In order to cover more ground, some instruments use both sampling and synthesis to generate their sounds. Look a little more closely, though, and you'll find that it's not just analogue synthesis that's useful for creating percussion sounds.
Physical modelling, for instance, formed the basis of Korg's Wavedrum (one of the first modelled instruments ever to be released) and FM synthesis can also be called upon to create interesting drum sounds.
AraldFX are well aware of the power of all of these techniques and have combined them into a single instrument: DKS Pro. The developers carefully studied many much-loved vintage drum machines, and their new plug-in is a hybrid beast, featuring the best of what each synthesis technique has to offer.
"The developers carefully studied many vintage drum machines, and their new plug-in is a hybrid beast, featuring the best of what each has to offer."
DKS Pro's layout is familiar: eight pads are splayed across the bottom of the GUI, while a voice editor above displays the parameter settings for the currently selected pad.
Each pad has an identical architecture: a pair of analogue-style oscillators with selectable waveforms, a noise generator and a filter.
Oscillator 1 gives you a choice of three different waveforms, while Oscillator 2 can modulate Oscillator 1 for FM effects.
The FM facilities go far beyond the usual analogue-style FM, though – you're given control over the frequency, ratio and phase. Both oscillators have two-stage envelope controls and velocity modulation is independently addressable for each.
DKS Pro's filter is of the multimode variety and has a two-stage envelope built in. In addition, you can select the type of envelope you want to use (there's even one specifically for claps, cracks and the like).

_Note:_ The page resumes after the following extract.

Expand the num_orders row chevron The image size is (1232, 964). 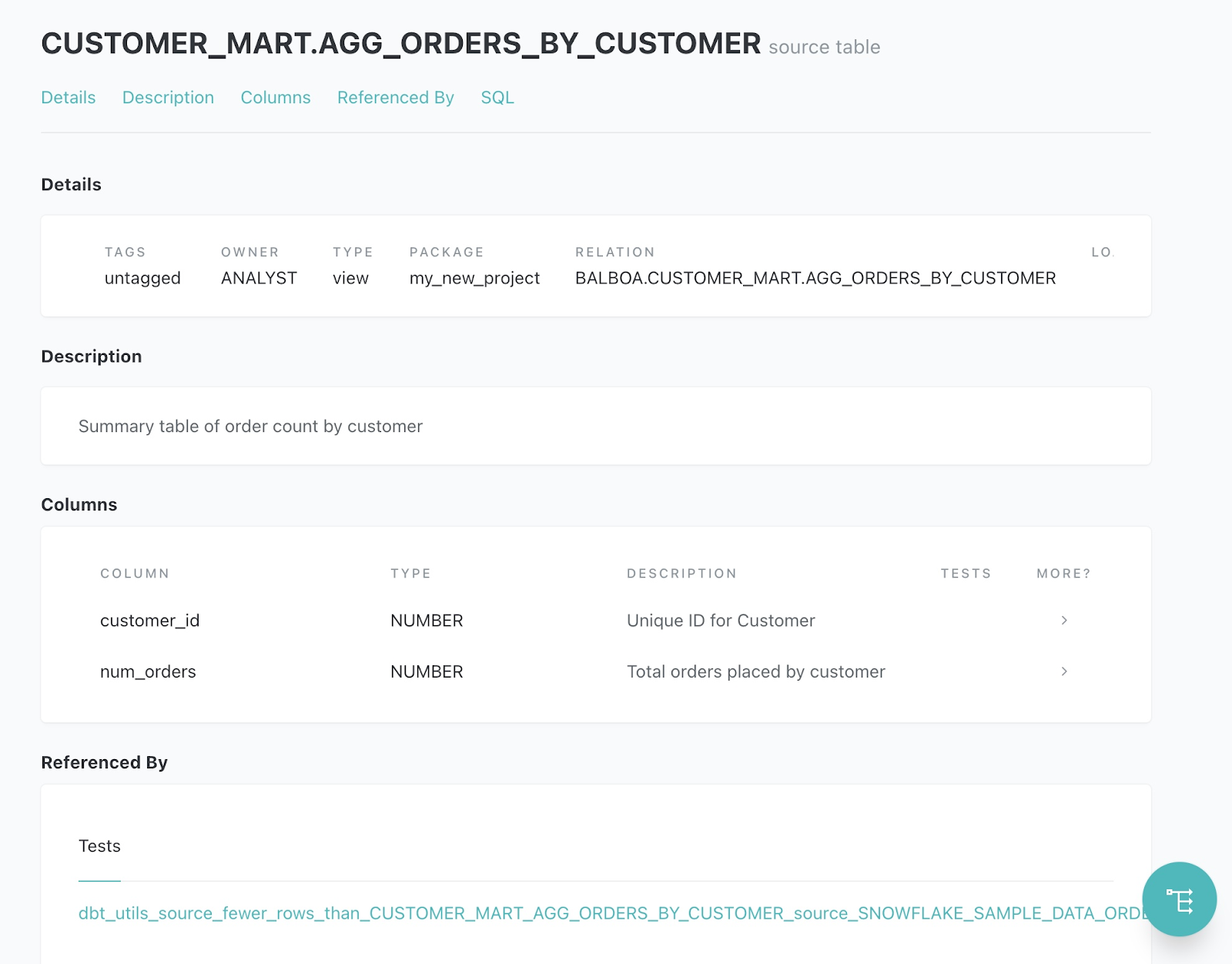pos(1064,671)
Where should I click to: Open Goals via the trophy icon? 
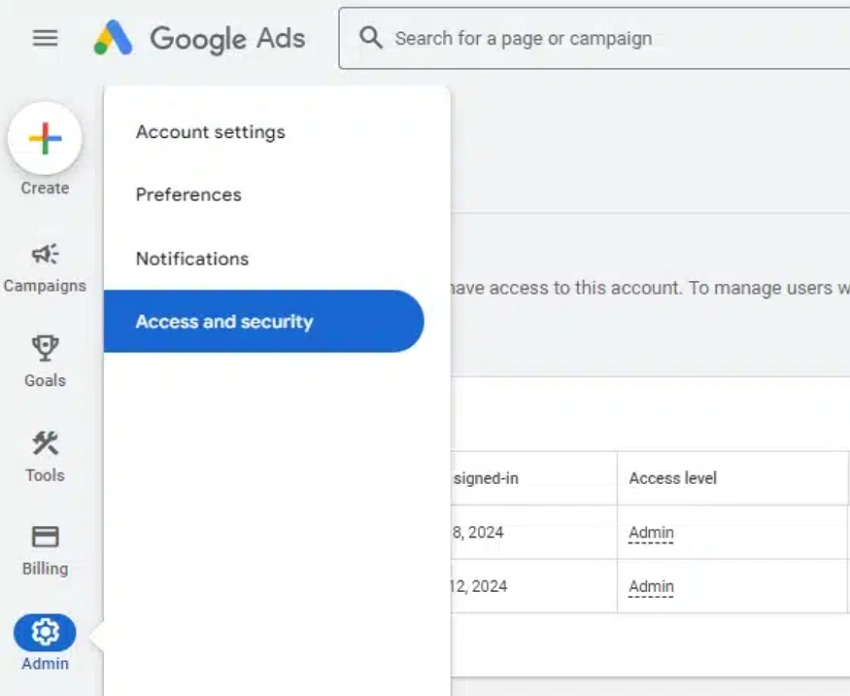[44, 348]
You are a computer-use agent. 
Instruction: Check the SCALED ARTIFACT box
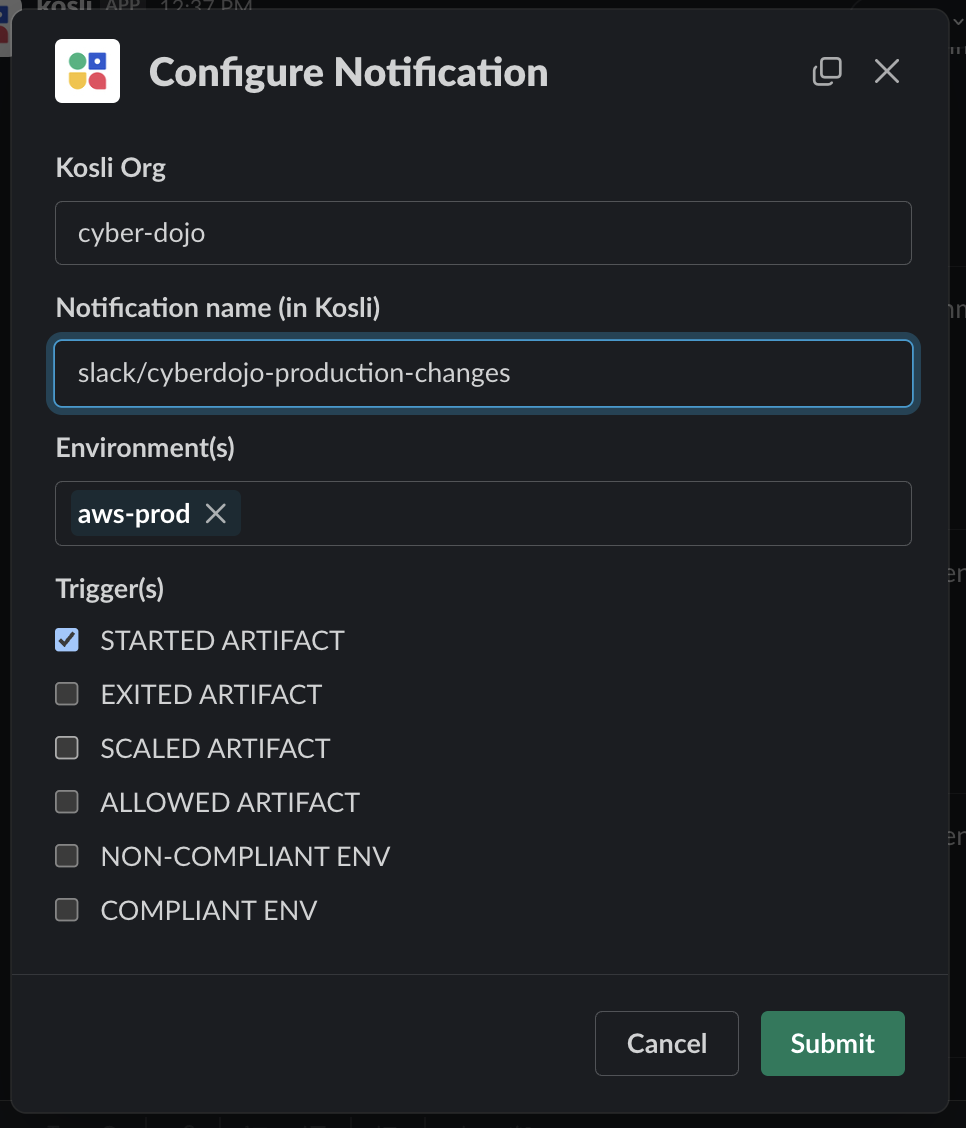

No modern drum machine would be worth its salt without built-in bit-reduction effects, and they're present and correct in DKS Pro. You can select 12-, 8- or 4-bit playback and add some tasty fuzz to the lot with the dedicated distortion effect.
Destructive effects aren't the only ones on offer. You'll also find compression and ambience and – unusually for a drum machine – a multi-tap delay. This features a LFO for bizarre modulations.
Now, we did say that DKS Pro offered physical modelling, did we not? Don't get too excited, though, as this is limited to a modelled drum 'shell': you can choose the size of the shell and the level, but that's all.
We were hoping to find a full-on acoustically modelled oscillator built entirely on exciters and resonators, but sadly, there's nothing of the sort.
However, resonators are represented by the shell model, and depending on the sound being pumped through it, it can add a lot of life to the tone.
The shell functions are most obvious when applied to snares, percussion and other frequency-rich timbres.
There are a lot of drum machines on the market, but few feature as many sound generation techniques as DKS Pro.
What's more, the included modelling features have whetted our appetites for more – we would love to see an acoustically modelled oscillator. That said, there's plenty going on here already, and the interface is certainly easy to navigate.
We did suffer from a few audio 'blow ups' when we were scrolling through the included drum presets on our Intel iMac, but AraldFX are aware of this issue and say that a fix is in the works.
On the whole, the sounds range from good to excellent. DKS Pro is not meant to replace your drum sampler, but if you have a taste for electronic percussion, it's well worth a look.
The unusual parameters ensure that you'll be able to carve out your own sonic identity and there's definitely scope for DKS Pro to be developed further.